I think most of us in the same position would understand the reaction of alarm and fright. In order to convince them that he is real, Jesus asks, in what has to be one of the mostly homely of gestures, if they had anything they could give him to eat. The Son of God, the resurrected Lord, has to go to some fairly extreme measures to prove himself. It borders on the comic! One can imagine him saying “I’ve been through all this and I have to eat fish to prove myself, but if that what it takes, then eat fish I will.” It reminds me of the beginning of Luke’s Gospel and the call of the first four fishermen. Jesus had been preaching from one of the boats, and one can imagine that at one level, it’s gone in one ear and out the other. The kind of reaction you get to a talk, when someone says ‘that was lovely but it was beyond me.’ I imagine Jesus thinking ‘Right, if I’m to make any impression with this lot it’ll have to be fish.’ And fish they get, such a huge catch of fish that it nearly sinks the boat. Jesus always seeks the common ground that will get the message across. You might ask yourself the question, if the Lord was coming to you today, how would he communicate? Through football? Hurling? Gardening? Golf? Can you imagine him engaging with you in these everyday interests and finding the common ground with you?

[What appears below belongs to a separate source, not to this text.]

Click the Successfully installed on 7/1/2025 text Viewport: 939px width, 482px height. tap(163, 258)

Whether it’s shoals of fish or overflowing baskets of bread, Jesus will do all he can to show his disciples who he is. With this frightened little group, he takes them through exactly the same explanation he gave to Cleopas and companion on the road to Emmaus. ‘He opened their minds to understand the scriptures … and the prophesy that on the third day the Christ would rise again.’ Like a patient teacher, he goes over once again the lessons he had taught them earlier during his public ministry, the meaning of which they obviously had not grasped at the time. Now, in the light of the resurrection, he explains how he had truly fulfilled the aspirations of Israel, even though he had fulfilled them in a way that the people could never have imagined. Now, through the very simple human acts of breaking bread and eating fish, he opens their inner eyes, enabling them to see that it really is he.

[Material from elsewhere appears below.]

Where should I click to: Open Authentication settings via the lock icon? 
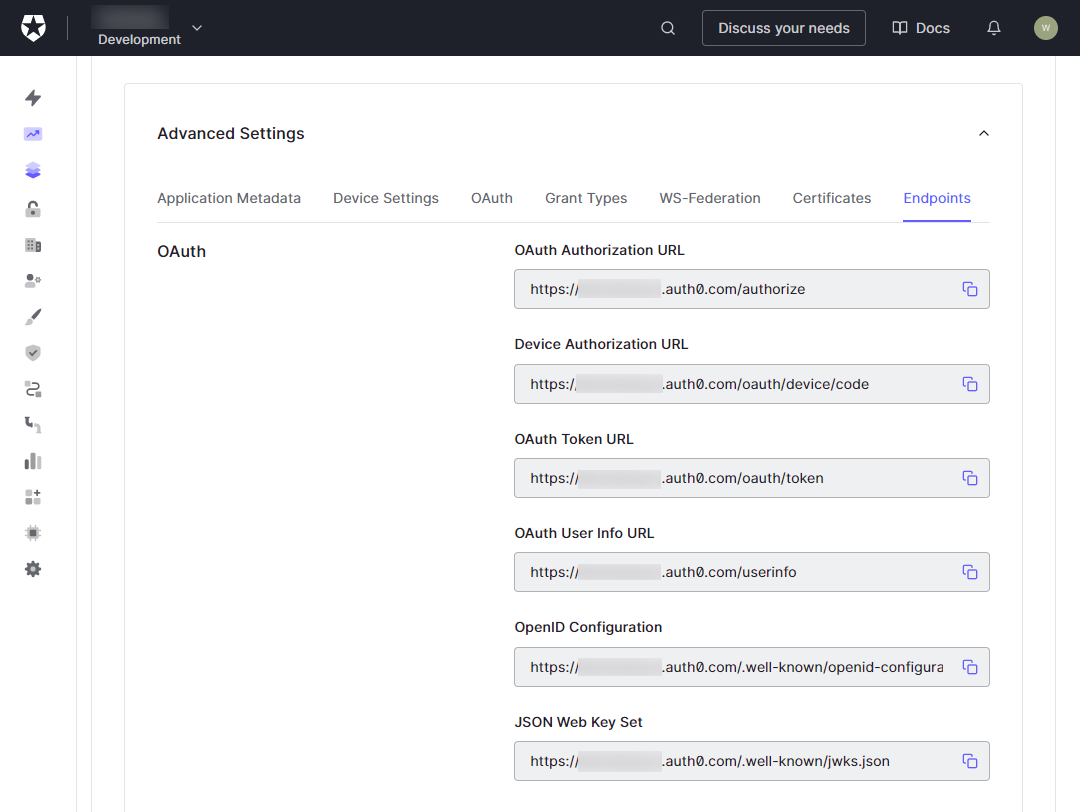(33, 208)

As we begin this new stage of the Chapter is there anything that your mind needs opening up to? We too get so caught up in the details of everyday life that we fail to recognise the risen Lord in our midst. Still, who has not experienced a deep longing for that recognition? Who does not hope to hear the simple words of loving familiarity: “Have your anything here to eat?” “Could you give me a cup of tea?”